Having traveled a winding road throughout his life, Tyler Brown reached a destination point June 11 when he was selected by the Houston Astros in the third round of the MLB draft.

The 2017 Olentangy Orange graduate lost his mother at age 13, underwent Tommy John surgery on his right pitching elbow as a junior in high school and became a father to a daughter with Down syndrome as a freshman at Vanderbilt University.

After all of those battles — and nearly a year after helping the Commodores win the 2019 College World Series — Brown was taken with the 101st pick in the draft, fulfilling a long-held dream.

“It’s one of those moments that you always dream about,” said Brown, who was the final selection of the third round in a draft that was scaled back from 40 rounds to five to cut costs amid the COVID-19 coronavirus pandemic. “I’m very appreciative and just blessed for everything that has happened for me and my family. I’m just happy that the Astros believed in me when other teams passed over me.”

Brown was the closer for the Commodores. This spring as a junior, he was 1-2 with a 2.53 ERA, 14 strikeouts, four walks and one save in 10 2/3 innings before the remainder of the season was canceled because of the pandemic.

Last year, he was 3-1 with a 2.19 ERA, 69 strikeouts, nine walks and a program-record 17 saves in 49 1/3 innings. As a freshman, he was 1-5 with a 6.03 ERA, 41 strikeouts, 11 walks and three saves in 37 1/3 innings.

Brown went to Vanderbilt after being drafted by Cincinnati in the 26th round in 2017 but then declining to sign with the Reds.

“Tyler is a tremendous competitor on the field and getting away from his physical aspects, he can control his heartbeat on the mound and be under control,” Commodores pitching coach Scott Brown said. “He has two strong breaking balls and a fastball up to 97 mph, and he’s very athletic in his delivery. The Astros might try to make him a starter, which is his ceiling, but at the ground level he’s a great reliever. He has a bright future ahead.”

Brown’s life changed in 2012 when his mother, Cindy Brown, died at age 37 after battling bone cancer. He was adopted by Brandon and Koren Oswalt in 2015, and moved from Ashland Crestview to Orange in his sophomore year.

“Tyler told me last year that he was getting comfortable with the pressure and he realized that he would survive no matter what happened on the field,” Brandon Oswalt said. “What doesn’t kill you will make you stronger.”

Oswalt said the next step is uncertain for Brown because of the pandemic. MLB teams are not certain when their season will begin, if at all.

“Tyler had large numbers of teams interested in him (in the draft), and we couldn’t be happier that he was picked by Houston,” Oswalt said. “There are so many unknowns with baseball right now, let alone the world itself. We’re waiting to hear what happens next and then we can rock and roll.”

As a senior at Orange, Brown was first-team all-state, all-district and all-league after going 4-3 with a 1.08 ERA, 68 strikeouts and 14 walks in 52 innings and batting .371 with five home runs and 26 RBI.

The Pioneers went 23-9, losing to Strongsville 3-2 in a Division I state semifinal.

“I have had a chance to get with Tyler and work out during these strange times over the past couple of months,” said Phil Callaghan, who coached Orange from to 2011-18. “This is what he wanted for his family, and it’s nice to see everything come together.

“With all of the adversity that he has faced, baseball and the competition have been his way of surviving. You put that together with the incredible amount of talent that he has, and it’s a good combination.”

Mike Weaver, who was Brown’s pitching coach at Orange, said Brown works hard no matter what challenge he has to face.

“I have been so proud of Tyler in the way he has approached things,” said Weaver, who now is the head coach of the Olentangy Berlin baseball program. “It’s paying off for him.

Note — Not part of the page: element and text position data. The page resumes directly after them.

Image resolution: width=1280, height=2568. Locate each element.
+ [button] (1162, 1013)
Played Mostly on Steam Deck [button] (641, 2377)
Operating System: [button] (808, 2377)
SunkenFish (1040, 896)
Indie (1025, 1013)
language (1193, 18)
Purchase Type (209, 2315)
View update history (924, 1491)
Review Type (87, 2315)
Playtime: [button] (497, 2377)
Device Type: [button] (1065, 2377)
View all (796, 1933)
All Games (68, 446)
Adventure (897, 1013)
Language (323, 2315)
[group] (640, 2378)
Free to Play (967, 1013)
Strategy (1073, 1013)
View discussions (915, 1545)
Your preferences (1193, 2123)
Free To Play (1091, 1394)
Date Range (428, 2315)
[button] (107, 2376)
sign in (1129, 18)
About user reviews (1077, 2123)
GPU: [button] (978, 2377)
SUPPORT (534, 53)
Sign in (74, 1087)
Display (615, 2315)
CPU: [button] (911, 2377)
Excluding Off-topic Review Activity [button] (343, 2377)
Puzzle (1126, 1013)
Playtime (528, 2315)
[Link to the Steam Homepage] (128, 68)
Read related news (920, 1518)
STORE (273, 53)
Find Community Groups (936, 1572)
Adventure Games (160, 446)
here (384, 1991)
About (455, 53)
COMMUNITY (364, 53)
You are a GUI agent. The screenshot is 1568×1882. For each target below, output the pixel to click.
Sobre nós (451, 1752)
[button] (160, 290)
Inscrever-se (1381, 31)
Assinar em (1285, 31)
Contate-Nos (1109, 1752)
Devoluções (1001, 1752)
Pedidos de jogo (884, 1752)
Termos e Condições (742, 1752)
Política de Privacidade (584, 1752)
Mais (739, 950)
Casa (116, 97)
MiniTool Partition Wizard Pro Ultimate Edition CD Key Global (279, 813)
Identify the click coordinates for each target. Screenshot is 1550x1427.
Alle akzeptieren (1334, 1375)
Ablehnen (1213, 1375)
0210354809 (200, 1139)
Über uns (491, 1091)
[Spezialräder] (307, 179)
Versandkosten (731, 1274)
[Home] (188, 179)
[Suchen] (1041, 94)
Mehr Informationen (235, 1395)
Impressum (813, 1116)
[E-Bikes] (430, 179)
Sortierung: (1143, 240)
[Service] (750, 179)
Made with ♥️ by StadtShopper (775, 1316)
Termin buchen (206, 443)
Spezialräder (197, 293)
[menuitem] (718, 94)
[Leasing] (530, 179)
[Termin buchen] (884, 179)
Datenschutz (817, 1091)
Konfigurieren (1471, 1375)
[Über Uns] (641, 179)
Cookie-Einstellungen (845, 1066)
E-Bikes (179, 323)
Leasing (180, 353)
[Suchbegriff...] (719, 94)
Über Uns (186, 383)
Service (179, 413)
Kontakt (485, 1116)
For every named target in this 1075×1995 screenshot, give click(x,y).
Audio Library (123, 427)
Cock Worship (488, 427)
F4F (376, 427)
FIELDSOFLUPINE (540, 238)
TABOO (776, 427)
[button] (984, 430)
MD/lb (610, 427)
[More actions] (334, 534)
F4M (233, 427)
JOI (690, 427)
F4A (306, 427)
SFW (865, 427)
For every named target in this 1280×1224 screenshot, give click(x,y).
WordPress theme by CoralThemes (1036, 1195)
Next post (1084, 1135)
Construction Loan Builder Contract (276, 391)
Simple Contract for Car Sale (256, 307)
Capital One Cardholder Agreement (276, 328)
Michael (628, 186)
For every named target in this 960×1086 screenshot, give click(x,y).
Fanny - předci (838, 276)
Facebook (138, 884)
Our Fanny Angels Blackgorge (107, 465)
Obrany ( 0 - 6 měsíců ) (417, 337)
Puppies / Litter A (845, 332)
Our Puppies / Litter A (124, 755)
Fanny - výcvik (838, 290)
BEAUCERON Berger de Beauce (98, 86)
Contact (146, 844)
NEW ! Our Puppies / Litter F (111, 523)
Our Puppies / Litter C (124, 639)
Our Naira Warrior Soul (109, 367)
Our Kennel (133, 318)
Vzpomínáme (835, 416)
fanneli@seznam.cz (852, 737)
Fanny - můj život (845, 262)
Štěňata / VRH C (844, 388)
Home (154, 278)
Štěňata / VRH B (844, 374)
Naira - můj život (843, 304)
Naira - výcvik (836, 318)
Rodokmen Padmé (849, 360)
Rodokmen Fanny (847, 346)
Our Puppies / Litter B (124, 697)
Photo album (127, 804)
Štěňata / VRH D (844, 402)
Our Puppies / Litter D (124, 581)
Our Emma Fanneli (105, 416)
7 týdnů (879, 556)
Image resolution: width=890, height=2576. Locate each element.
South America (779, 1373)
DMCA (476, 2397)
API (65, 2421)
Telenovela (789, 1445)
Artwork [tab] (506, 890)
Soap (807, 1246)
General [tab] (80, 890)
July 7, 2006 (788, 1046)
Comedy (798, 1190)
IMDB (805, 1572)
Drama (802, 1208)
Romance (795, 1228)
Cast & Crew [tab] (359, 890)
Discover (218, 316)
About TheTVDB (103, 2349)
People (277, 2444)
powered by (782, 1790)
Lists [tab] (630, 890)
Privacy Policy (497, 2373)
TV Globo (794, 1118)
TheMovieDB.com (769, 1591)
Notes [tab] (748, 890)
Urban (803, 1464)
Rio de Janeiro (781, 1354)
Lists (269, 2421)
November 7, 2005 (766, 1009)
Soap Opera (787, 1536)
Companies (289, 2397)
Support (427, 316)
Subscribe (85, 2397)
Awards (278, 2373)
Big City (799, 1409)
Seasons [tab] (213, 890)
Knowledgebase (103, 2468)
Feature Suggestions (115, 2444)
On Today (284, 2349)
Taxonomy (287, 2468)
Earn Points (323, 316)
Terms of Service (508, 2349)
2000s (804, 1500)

“He always has had an unmatched work ethic, and I think that comes from his having to grow up so soon. He had some bumps along the road, but instead of making excuses and blaming people, he went back to work and that was shown by his success at Vanderbilt. He is a polished and mature pitcher and a polished and mature person. Now I’m excited to see where he goes from here.”

Brown and his girlfriend, Orange classmate Jocelyn Butcher, had a daughter, Isabella, in March 2018. Isabella was born with a heart ailment known as Tetralogy of Fallot, in which holes in the heart limit oxygen intake. She had multiple surgeries but pulled through and is an inspiration to her father.

“It’s amazing for me and my family, and this is an awesome opportunity,” Brown said. “I’m happy that the Astros had the belief in me. They have a great organization, and I can’t wait for them to help me develop as a pitcher with all of the knowledge that they have. I’m ready to give everything that I have got for them.”